Problems with covenants affecting land are common and sometimes a dispute can resurface years after it seems to have been settled. In a recent instance, a landowner was successful in reopening the battle over a covenant after persuading the court it was not simply a rerun of an old court case.
The property was subject to covenants dating from 1954, which included one binding on the purchaser ‘not to erect on the piece of land hereby conveyed any buildings whatsoever other than one private dwelling house with proper offices and outbuildings (including at the purchaser’s option a private garage)’.
A dwelling had been built on the land in question, but the current owners wanted to build another house on it. They sought a declaration that the covenant should be removed as it was personal and was not transmitted to later purchasers of the property.
An earlier (1978) application to lift the covenant had been made which had been argued all the way to the Court of Appeal. It concluded that the covenant – which was intended to restrict the building density – did benefit other nearby residents and was thus enforceable.
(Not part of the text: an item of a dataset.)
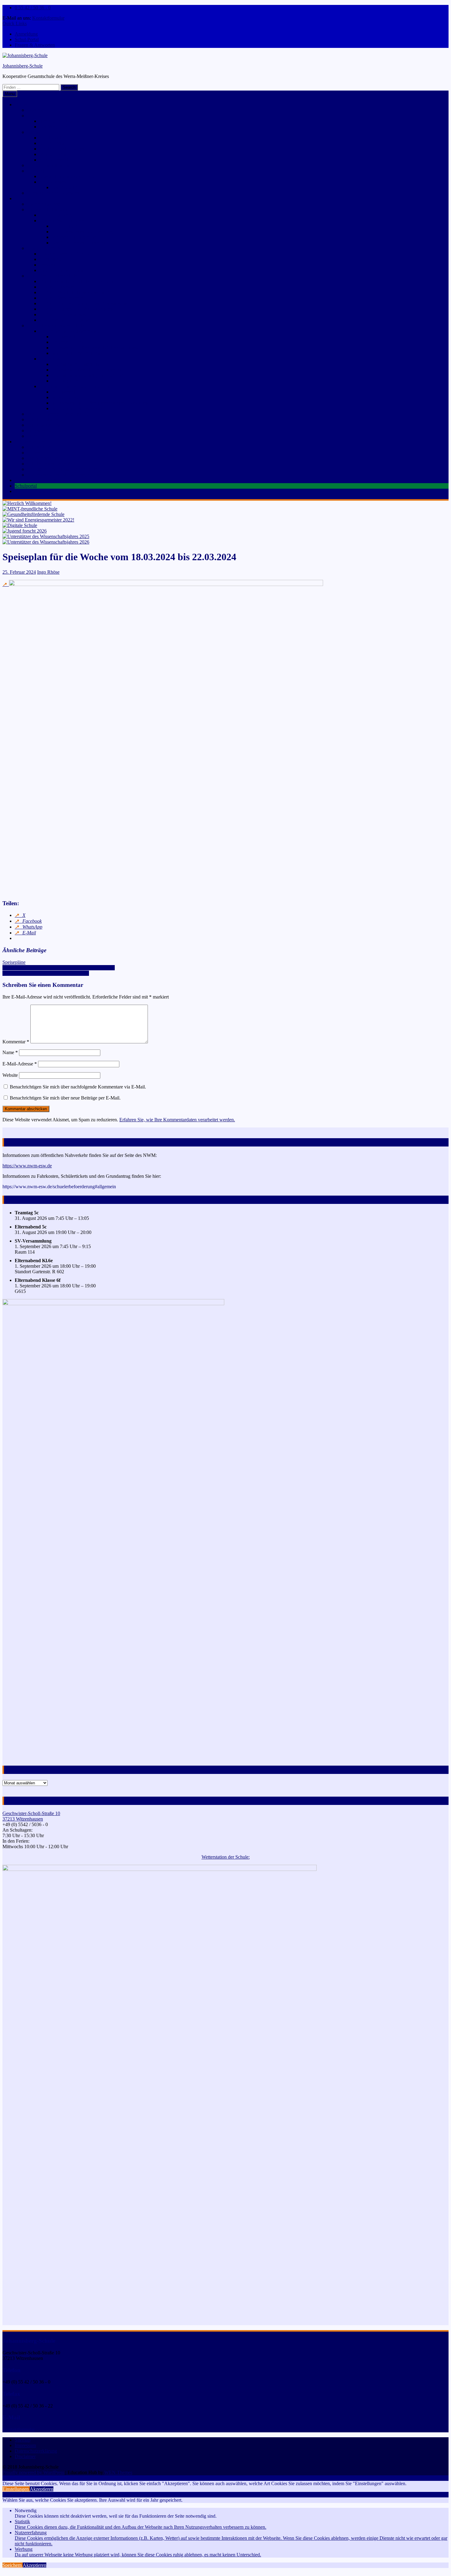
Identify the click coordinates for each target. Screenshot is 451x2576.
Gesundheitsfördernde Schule (55, 325)
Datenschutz (39, 170)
When the argument came back to court, those opposed to the removal of the covenant argued that the claim should be struck out as it was essentially relitigating the same issue. They contended that the case was an abuse of judicial process and that the legal doctrine of ‘estoppel’ should prevent the rehearing of the arguments.
However, the High Court did not agree that the new application was in effect a rerun of the old case, and thus it could not be dismissed without the specific facts being argued.